*Obiettivo del compito*: Riporta per intero le righe dei dati nel tratto che va dalla riga contenente "tinklalapis] (316, 18)" fino alla riga contenente "Gaukite mūsų naujienlaiškį (195, 2410)", entrambe incluse. In queste righe scala di 2,35 ogni coordinata delle risposte e arrotonda all'intero più vicino, portando le metà all'intero superiore.

*Registro dei dati*:
---+---

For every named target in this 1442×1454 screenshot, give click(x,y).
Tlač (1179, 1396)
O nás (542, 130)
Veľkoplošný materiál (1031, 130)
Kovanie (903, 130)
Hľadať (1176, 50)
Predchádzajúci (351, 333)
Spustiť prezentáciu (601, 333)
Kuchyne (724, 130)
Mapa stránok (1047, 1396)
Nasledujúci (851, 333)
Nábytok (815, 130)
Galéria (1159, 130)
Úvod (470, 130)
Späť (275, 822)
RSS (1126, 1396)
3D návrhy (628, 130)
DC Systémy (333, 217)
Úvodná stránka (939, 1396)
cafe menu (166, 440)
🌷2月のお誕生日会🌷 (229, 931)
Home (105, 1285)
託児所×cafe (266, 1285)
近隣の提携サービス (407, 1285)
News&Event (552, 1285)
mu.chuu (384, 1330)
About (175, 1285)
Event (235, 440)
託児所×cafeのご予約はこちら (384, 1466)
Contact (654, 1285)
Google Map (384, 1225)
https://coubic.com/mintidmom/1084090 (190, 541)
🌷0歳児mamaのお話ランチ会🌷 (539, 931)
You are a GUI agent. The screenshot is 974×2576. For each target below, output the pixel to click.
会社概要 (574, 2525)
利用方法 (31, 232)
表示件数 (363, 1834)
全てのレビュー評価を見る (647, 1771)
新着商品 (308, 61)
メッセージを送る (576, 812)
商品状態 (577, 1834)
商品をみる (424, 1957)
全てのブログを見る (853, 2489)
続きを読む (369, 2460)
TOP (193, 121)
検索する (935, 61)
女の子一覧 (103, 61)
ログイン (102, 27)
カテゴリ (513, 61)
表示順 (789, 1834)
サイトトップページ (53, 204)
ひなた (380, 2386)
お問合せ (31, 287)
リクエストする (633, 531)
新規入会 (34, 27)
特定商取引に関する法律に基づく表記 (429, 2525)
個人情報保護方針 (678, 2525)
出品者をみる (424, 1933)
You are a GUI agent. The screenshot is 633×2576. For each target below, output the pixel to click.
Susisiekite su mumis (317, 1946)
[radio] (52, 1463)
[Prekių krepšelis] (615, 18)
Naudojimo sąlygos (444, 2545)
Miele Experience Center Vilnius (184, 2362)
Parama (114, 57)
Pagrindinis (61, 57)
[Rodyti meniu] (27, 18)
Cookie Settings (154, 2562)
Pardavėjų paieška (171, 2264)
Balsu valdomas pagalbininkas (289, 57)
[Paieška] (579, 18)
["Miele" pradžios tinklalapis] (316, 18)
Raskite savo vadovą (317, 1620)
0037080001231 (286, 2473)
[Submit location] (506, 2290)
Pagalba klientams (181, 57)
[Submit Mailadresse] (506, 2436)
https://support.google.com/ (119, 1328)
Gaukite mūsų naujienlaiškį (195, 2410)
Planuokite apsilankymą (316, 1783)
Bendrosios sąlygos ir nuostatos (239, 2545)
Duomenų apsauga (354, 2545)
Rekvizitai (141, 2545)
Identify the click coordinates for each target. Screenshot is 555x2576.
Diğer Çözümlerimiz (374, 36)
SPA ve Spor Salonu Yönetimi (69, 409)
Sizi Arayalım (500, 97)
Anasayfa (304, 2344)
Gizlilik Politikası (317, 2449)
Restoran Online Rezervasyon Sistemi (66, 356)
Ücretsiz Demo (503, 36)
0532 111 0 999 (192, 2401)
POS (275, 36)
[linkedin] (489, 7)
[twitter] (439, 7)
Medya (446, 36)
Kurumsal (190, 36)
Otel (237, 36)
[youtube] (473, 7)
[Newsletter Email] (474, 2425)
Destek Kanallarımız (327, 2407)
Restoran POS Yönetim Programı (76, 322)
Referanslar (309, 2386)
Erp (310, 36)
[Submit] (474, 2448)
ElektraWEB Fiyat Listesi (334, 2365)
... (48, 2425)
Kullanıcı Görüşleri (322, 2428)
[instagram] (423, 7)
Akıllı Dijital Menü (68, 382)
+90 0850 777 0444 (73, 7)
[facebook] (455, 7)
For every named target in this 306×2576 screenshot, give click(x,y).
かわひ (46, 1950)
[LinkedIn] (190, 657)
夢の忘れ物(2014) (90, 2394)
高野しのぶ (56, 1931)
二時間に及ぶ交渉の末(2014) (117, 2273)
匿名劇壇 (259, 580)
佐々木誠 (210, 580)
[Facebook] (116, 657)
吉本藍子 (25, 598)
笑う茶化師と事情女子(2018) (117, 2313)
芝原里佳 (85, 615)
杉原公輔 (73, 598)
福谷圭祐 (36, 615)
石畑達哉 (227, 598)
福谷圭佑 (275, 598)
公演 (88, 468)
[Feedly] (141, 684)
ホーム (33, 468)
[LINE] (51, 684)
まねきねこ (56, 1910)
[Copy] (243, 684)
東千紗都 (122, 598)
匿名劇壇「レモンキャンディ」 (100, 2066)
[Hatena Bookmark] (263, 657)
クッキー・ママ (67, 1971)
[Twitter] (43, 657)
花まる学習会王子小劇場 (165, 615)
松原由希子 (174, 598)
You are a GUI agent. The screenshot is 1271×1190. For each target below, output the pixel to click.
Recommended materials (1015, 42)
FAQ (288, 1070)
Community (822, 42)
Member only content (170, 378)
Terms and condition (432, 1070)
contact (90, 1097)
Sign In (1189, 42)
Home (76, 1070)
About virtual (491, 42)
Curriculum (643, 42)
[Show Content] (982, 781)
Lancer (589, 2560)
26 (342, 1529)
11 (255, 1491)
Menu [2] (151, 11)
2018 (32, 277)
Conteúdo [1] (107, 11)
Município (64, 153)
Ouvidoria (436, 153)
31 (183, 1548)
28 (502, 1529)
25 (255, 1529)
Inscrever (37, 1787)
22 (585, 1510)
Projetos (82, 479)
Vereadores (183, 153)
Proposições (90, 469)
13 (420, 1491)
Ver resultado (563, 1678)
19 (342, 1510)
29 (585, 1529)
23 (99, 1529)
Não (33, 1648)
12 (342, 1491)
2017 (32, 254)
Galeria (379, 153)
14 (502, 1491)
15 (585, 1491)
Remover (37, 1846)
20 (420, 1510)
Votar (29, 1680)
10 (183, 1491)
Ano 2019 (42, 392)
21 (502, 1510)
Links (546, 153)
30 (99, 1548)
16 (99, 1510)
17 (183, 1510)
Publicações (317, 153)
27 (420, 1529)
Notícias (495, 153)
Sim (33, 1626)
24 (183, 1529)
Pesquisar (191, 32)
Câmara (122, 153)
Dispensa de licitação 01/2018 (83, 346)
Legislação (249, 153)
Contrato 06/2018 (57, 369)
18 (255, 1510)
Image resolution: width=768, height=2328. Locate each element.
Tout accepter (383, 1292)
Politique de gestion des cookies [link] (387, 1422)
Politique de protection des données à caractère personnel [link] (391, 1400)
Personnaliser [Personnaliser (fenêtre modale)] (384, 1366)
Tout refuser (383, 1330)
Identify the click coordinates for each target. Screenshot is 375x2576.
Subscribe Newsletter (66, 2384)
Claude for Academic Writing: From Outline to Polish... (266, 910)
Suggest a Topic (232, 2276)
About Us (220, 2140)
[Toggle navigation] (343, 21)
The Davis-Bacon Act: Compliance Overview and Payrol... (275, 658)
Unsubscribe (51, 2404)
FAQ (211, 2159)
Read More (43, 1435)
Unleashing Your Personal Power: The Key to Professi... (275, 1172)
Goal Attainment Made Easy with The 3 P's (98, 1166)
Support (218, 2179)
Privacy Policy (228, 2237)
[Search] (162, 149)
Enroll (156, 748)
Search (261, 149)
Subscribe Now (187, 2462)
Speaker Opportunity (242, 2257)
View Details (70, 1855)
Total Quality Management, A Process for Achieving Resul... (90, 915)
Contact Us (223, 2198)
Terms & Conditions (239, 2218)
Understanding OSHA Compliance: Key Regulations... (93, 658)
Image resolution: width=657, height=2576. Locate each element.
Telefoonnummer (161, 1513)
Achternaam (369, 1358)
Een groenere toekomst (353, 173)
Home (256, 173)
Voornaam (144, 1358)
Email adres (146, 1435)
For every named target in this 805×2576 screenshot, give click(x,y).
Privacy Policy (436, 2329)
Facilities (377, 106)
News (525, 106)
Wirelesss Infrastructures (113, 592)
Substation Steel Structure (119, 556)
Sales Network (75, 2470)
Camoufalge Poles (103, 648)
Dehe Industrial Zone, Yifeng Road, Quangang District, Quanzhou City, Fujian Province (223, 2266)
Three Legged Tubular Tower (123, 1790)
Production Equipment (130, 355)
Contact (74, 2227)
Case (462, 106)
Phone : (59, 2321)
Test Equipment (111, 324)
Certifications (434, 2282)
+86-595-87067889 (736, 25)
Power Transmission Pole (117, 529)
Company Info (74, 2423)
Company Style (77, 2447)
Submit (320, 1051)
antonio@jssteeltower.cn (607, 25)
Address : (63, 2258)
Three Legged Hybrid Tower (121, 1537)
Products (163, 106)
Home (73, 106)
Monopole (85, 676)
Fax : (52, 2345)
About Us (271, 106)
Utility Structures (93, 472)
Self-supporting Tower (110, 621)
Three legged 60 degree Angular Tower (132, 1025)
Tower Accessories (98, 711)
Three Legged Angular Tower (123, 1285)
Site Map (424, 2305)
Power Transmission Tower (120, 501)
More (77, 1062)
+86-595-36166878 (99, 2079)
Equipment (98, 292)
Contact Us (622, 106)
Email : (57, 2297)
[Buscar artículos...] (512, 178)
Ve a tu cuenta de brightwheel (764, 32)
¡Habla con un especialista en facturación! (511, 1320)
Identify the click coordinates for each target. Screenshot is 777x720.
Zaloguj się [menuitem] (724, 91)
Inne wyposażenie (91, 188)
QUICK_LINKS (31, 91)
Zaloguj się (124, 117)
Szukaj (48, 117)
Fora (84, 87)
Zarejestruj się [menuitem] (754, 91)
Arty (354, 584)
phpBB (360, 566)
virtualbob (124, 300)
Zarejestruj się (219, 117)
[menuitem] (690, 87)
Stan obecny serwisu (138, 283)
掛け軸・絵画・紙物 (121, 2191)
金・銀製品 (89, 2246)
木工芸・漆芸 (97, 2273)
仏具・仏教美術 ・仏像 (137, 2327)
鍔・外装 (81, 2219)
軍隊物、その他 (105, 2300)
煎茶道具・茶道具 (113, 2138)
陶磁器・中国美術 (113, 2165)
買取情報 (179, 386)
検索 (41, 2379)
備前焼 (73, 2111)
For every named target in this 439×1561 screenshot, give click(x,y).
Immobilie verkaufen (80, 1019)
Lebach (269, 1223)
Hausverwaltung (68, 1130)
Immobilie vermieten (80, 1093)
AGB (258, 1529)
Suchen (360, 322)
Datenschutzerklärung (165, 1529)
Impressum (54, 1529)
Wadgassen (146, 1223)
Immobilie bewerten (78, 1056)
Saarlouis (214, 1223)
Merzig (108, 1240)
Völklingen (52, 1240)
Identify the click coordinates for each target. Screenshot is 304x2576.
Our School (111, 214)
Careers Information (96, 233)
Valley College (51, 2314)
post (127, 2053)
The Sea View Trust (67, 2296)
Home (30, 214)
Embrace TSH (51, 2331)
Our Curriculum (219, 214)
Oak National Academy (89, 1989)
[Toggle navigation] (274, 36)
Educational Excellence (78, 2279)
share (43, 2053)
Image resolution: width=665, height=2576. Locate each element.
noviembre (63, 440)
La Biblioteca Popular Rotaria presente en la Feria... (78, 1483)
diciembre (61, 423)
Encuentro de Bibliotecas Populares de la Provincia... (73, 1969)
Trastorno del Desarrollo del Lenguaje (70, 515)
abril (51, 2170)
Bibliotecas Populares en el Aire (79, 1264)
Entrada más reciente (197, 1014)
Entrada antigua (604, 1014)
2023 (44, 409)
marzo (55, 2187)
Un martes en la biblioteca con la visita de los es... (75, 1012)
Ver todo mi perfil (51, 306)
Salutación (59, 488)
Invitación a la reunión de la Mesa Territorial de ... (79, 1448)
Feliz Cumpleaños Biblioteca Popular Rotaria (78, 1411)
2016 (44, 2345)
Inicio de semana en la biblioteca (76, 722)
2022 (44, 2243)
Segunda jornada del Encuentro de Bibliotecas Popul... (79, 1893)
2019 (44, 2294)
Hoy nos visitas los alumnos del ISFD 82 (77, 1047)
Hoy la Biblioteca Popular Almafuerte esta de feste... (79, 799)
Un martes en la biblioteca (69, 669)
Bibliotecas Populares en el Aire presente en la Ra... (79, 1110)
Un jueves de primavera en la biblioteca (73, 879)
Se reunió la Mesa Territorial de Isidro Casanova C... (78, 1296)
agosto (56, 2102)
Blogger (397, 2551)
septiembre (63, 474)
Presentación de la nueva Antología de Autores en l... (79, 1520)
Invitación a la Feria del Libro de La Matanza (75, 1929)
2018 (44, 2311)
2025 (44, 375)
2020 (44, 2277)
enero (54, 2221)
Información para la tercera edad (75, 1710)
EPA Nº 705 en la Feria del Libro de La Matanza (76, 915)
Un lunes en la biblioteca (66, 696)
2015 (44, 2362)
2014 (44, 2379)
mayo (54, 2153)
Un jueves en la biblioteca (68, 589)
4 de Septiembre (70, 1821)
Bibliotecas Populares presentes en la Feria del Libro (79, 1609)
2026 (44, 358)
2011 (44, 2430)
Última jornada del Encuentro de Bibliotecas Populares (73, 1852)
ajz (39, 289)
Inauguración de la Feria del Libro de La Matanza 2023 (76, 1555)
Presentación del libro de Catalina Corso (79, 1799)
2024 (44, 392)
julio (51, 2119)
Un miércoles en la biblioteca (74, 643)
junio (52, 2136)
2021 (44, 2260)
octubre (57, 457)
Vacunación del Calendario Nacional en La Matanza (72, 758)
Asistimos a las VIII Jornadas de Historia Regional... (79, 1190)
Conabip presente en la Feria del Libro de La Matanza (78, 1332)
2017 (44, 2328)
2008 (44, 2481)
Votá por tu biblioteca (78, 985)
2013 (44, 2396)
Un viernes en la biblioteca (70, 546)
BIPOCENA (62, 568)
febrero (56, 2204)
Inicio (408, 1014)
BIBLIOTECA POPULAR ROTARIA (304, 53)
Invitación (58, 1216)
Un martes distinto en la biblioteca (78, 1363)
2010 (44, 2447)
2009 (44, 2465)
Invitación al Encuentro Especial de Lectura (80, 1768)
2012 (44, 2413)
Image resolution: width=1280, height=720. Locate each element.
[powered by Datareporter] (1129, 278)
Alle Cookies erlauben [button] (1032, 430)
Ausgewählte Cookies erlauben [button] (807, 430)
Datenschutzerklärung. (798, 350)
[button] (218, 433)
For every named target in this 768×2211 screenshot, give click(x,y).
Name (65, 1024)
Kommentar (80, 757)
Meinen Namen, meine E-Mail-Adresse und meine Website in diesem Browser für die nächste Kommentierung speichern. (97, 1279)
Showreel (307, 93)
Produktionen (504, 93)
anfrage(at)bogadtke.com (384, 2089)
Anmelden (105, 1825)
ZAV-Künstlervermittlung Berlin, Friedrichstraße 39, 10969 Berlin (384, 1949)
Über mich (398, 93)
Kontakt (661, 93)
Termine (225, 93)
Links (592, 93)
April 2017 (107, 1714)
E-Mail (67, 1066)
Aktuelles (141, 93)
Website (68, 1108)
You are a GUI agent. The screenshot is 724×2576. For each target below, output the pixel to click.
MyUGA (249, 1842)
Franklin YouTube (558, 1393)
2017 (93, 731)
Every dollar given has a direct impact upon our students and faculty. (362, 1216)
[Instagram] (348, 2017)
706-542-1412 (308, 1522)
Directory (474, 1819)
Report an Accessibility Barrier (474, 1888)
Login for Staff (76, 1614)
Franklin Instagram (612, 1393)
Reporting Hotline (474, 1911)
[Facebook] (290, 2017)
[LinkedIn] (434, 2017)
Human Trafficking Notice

---+---

*Risposta all'esercizio*:
["Miele" pradžios tinklalapis] (743, 42)
Raskite savo vadovą (745, 3807)
0037080001231 (672, 5812)
[Submit location] (1189, 5382)
Pagalba klientams (425, 134)
[Submit Mailadresse] (1189, 5725)
https://support.google.com/ (280, 3121)
Gaukite mūsų naujienlaiškį (458, 5664)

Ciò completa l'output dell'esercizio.